She has had depression (2) since childhood. It has increased since she had a child six years ago. She never feels happy and is always somewhat depressed. The depression is worse if she goes without sex for a while.

She has difficulty relating to people, particularly to men and groups. "I'll walk into a room and not know what to do."

She tends to be spacy and has trouble staying awake during the day (3). She falls asleep in meetings (3) and feels like "I'm not in my body. I'm up in space somewhere." These symptoms are worse from exposure to fluorescent light (2), gas furnaces or stoves (2), and car exhaust.

She complains of being addicted to sexual relationships with men (3). "I always end relationships because I'm bored.
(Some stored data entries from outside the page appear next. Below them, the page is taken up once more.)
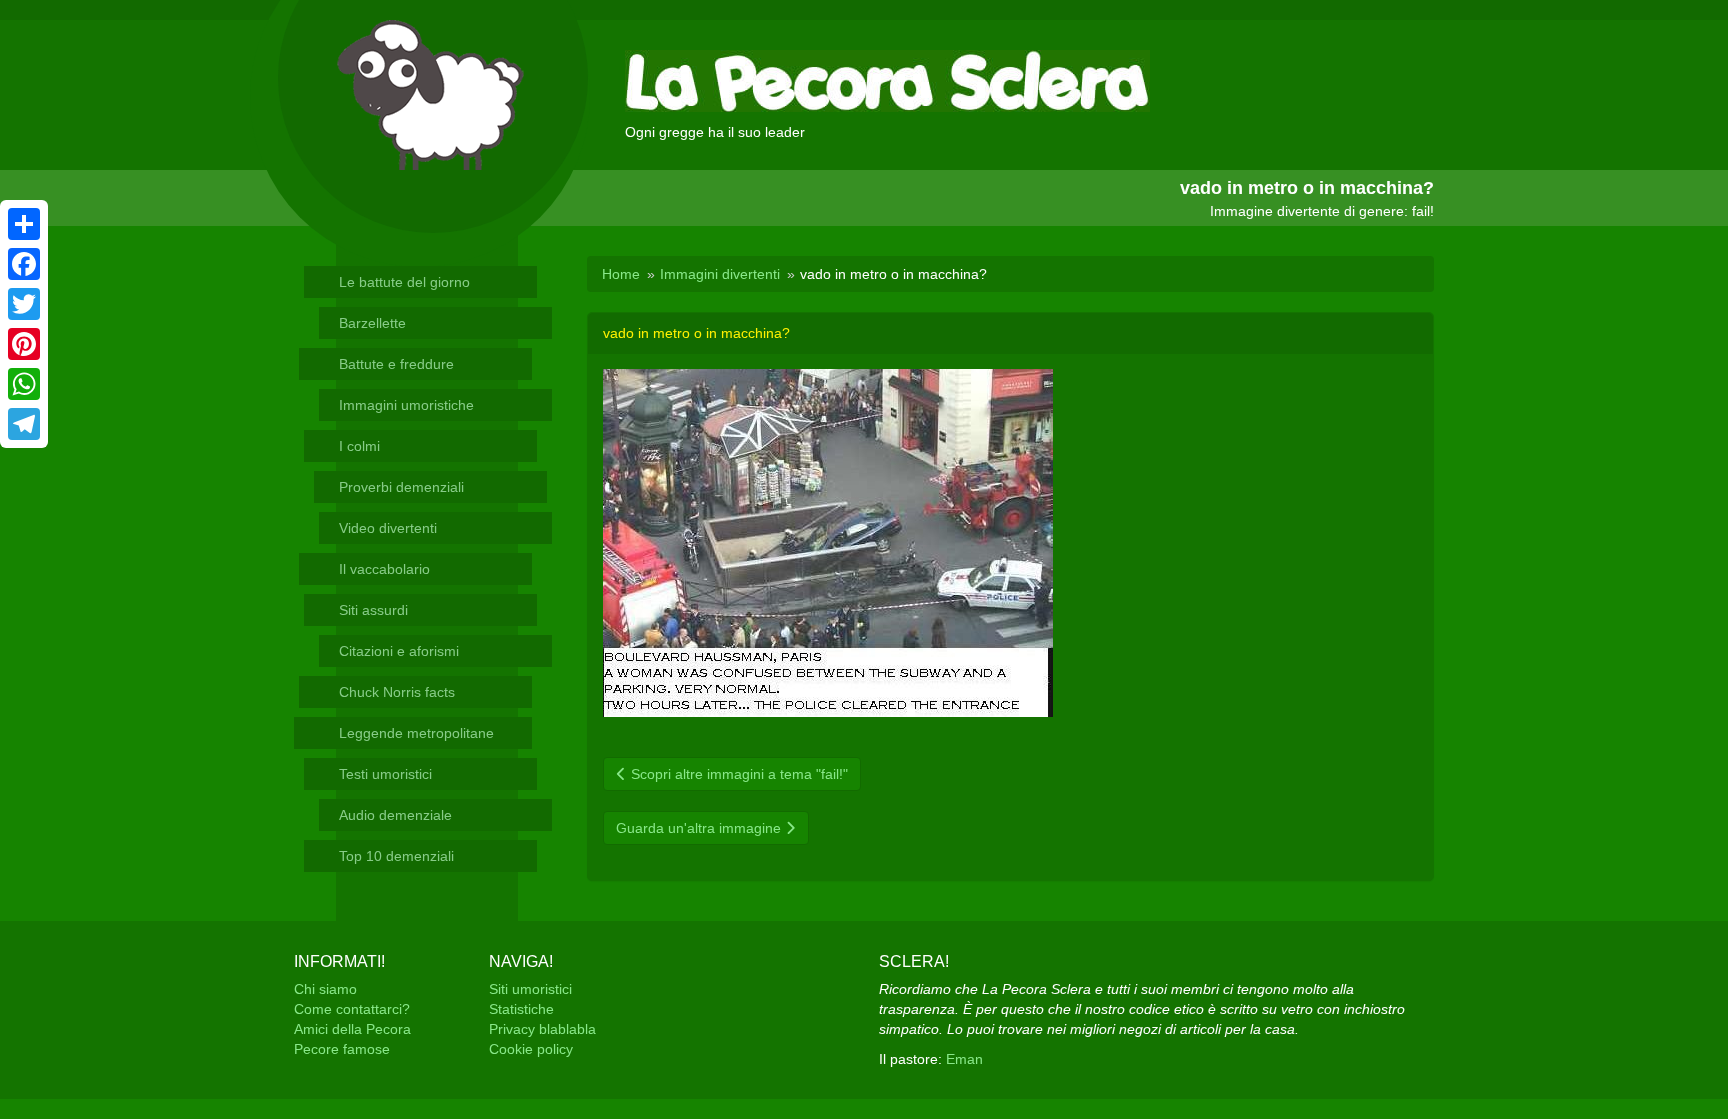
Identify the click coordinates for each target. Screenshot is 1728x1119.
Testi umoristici (385, 774)
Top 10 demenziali (396, 856)
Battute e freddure (396, 364)
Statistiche (521, 1009)
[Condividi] (24, 224)
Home (621, 274)
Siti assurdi (373, 610)
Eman (964, 1059)
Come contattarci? (352, 1009)
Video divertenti (388, 528)
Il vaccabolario (384, 569)
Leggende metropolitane (416, 733)
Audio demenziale (395, 815)
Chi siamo (325, 989)
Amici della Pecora (352, 1029)
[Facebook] (24, 264)
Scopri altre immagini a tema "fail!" (737, 774)
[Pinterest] (24, 344)
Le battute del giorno (404, 282)
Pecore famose (342, 1049)
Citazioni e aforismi (399, 651)
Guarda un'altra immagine (700, 828)
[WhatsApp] (24, 384)
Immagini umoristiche (406, 405)
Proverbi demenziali (401, 487)
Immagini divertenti (720, 274)
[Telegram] (24, 424)
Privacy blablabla (542, 1029)
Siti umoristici (530, 989)
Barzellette (372, 323)
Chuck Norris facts (397, 692)
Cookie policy (531, 1049)
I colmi (359, 446)
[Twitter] (24, 304)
I just want the sex. I'm either bored or feel trapped, so I leave." She gets high from sex and feels deprived when she doesn't have it, so she seeks out new partners. She enjoys sex but doesn't know what to say to her partners afterwards. She feels she can't talk to men. She has four or five sexual encounters each week, with different men.

She is an artistic person and would like to paint, "...but I stop my creativity."

She moved to Minnesota to get away from her mother. "She is so powerful and critical of me. She is always talking. I can't get a word in." She is angry (3) at her mother.

Her energy is okay, but she has trouble falling asleep at night (2). It is impossible for her to sleep on the right side (3). She often wakes too early in the morning (1).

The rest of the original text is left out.